The latest true performance of the dance was on August 26th 2014 after a 17 year hiatus.
Wakimoto Tombs (Ruins) | Registered in 1975
In Wakimoto's Uehara region there are 2 box-shaped tombs that date back to the
"Tumulus period" (about the 6th century.) These tombs constitute the "Wakimoto Kofun Cluster", and
although the grave mounds cannot be confirmed an investigation was performed in 1944 that uncovered
artifacts such as an iron sword, an ornamental knife, and an arrowhead (these items on are on
display at the Akune Local Museum.) Based on the lettering these are also called the Itowari-fuchi
Tombs. Along with the nearby Nittagaoka Tombs, they are collectively referred to as the Wakimoto
Kofun Cluster. These sites contain a number of different structures such as horizontal stone
chambers and underground stone slab tombs, and they contain different varieties of graves all within
close proximity of each other. As a result, they are precious ruins that provide information about
the culture of Kagoshima during the Tumulus period.
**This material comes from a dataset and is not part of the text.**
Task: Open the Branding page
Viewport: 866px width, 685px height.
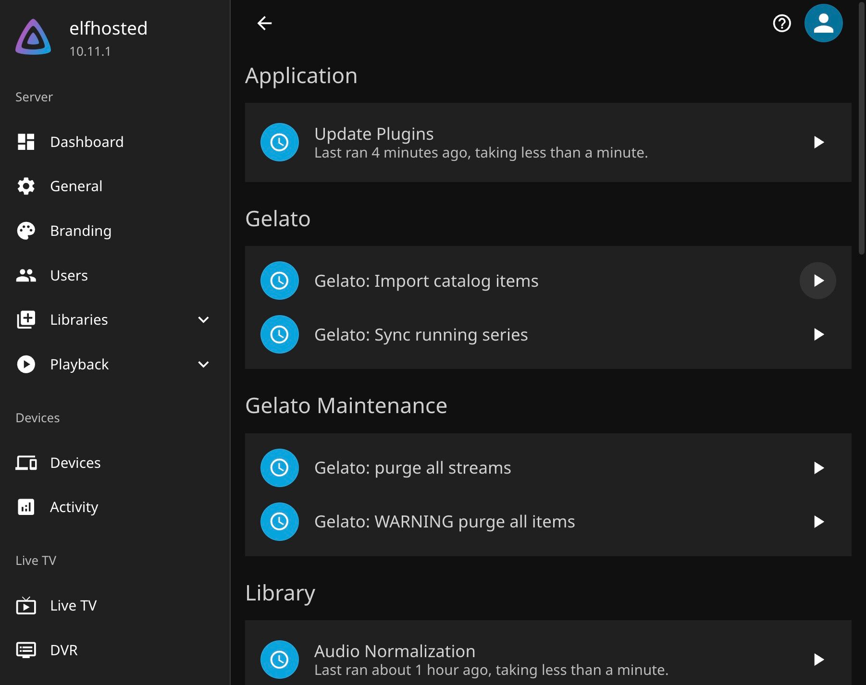Action: [x=81, y=231]
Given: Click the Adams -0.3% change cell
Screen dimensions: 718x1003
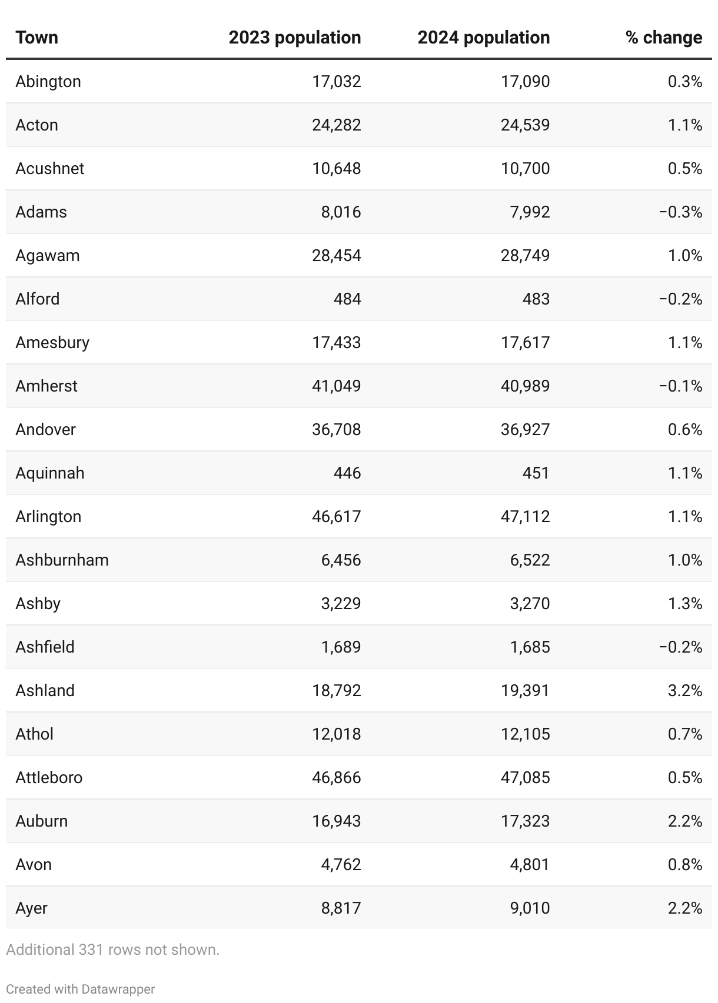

Ushi-no-hama Coast (Scenic Location) | Registered in 04/2014
A beautiful spot overlooking the Koshikijima Islands far across the sea, notable
for its oddly shaped rocks and atolls that have been worn away by the rough waves of the East China
Sea. The Edo-era Confucian philosopher and historian Rai San'yo loved this place, so much that he
wrote a poem about it which is carved into a stone monument located in the Rai San'yo Park behind
Ushi-no-hama Station. The rocks visible on the coast are actually mélange sediment deposits composed
of numerous different types of sediments mixing together, which extend down into the ocean floor for
thousands of meters.
Clouded Salamanders (Protected Species) | Registered in 04/2014
Clouded salamanders live in hilly areas of open plains or in woodlands. The adults
commonly hide under fallen trees, leaves, under rocks, or in shallow soil. They are primarily active
at night, and their mating season is from late January to early April. During this mating season
they lay eggs in wetlands, rice field gutters, and shallows ponds/swamps. The species that lives in
Akune is considered important scientifically, with the local population's southern distribution
limit being of particular interest.
If you're interested in the culture and history of Akune, the "Akune Local Museum" is where you can learn
Among their numerous exhibits they have numerous prefecturally-designated cultural properties such as
the Akune Cannon and a letter from Saigo Takamori addressed to a Kawaminami family member. They have
many exhibits which are well-worth seeing.